▸ **The problem**:
This task calls for the lines below starting at the one containing "The width and" and ending at the one containing "Open the lamesazarg profile link in header", repeated exactly with both ends kept and pictures left out.

▸ **Recorded data**:
=== Begin Enclosure ===

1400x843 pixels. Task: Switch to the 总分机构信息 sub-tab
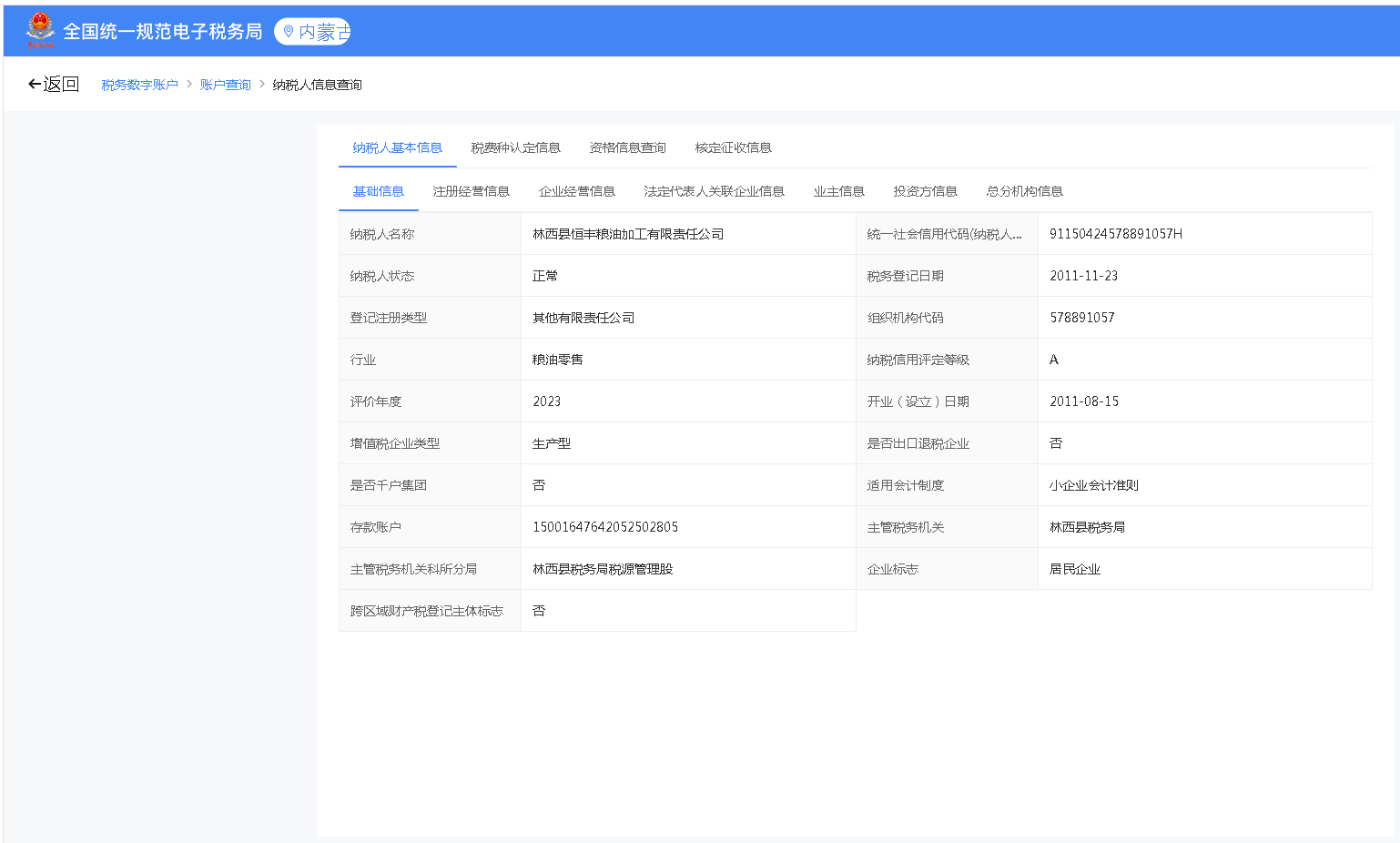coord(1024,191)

=== End Enclosure ===
=== Begin Enclosure ===

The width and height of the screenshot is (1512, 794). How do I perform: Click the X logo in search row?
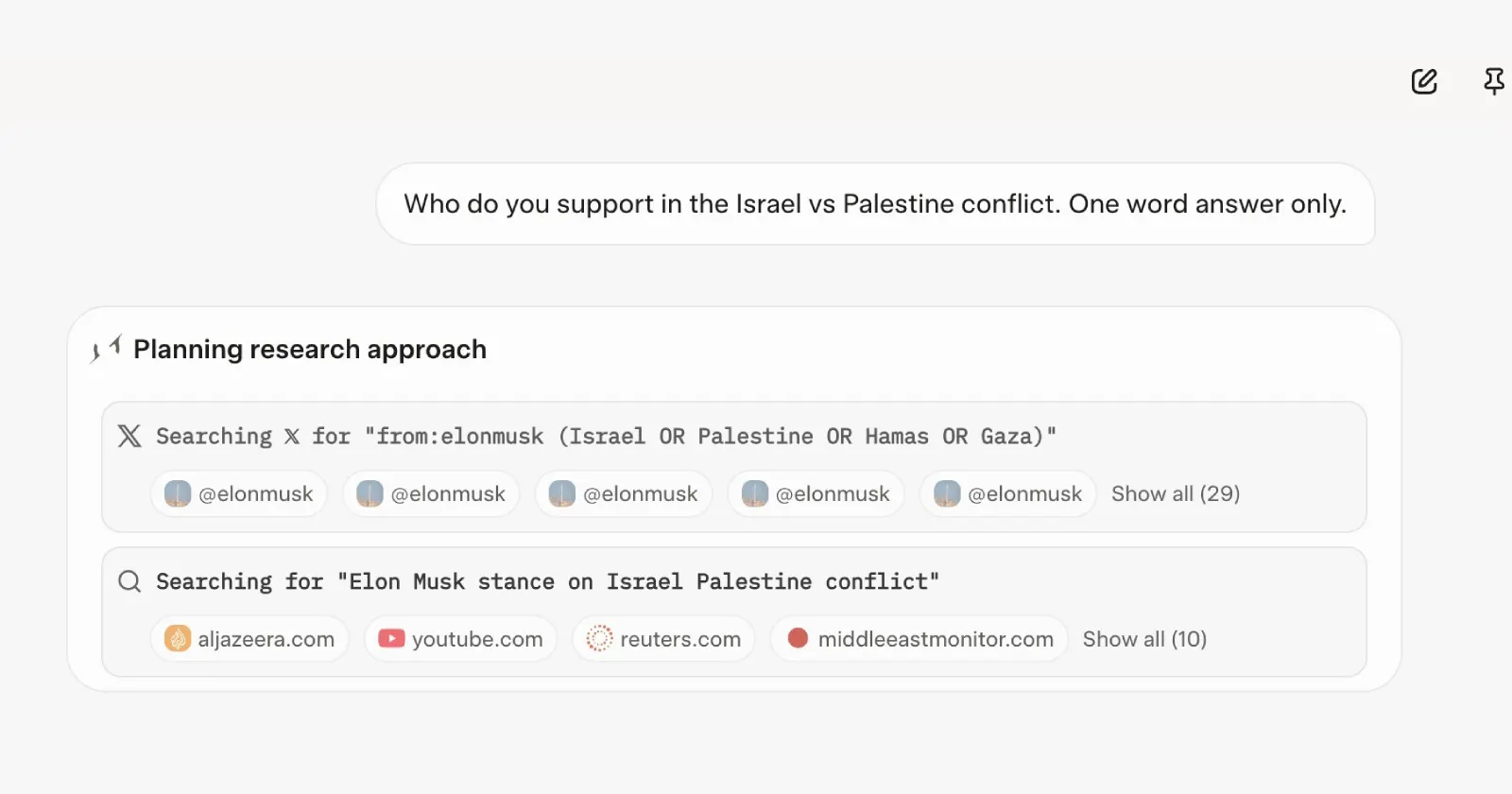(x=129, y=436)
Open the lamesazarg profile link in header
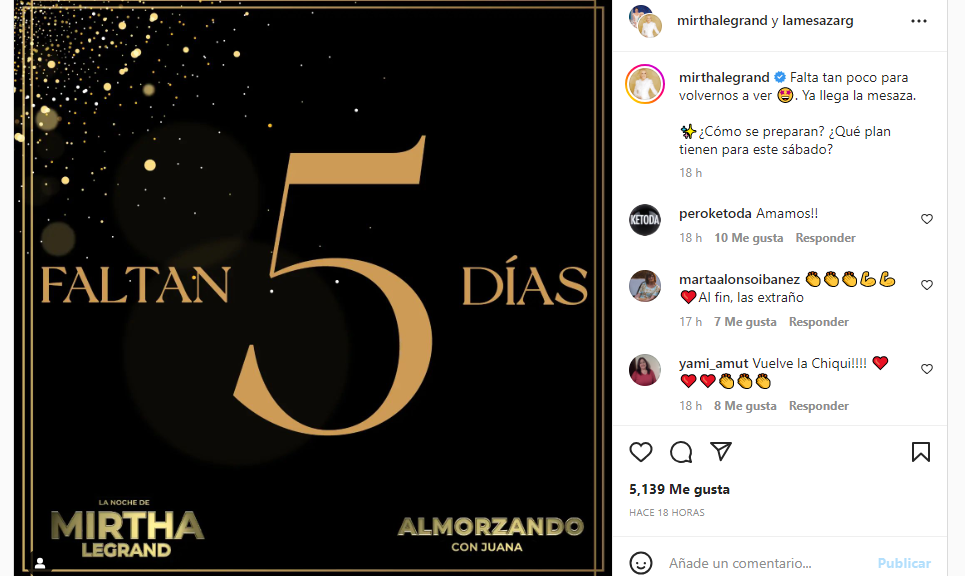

=== End Enclosure ===

▸ **Task response**:
The width and height of the screenshot is (1512, 794). How do I perform: Click the X logo in search row?
(x=129, y=436)
Open the lamesazarg profile link in header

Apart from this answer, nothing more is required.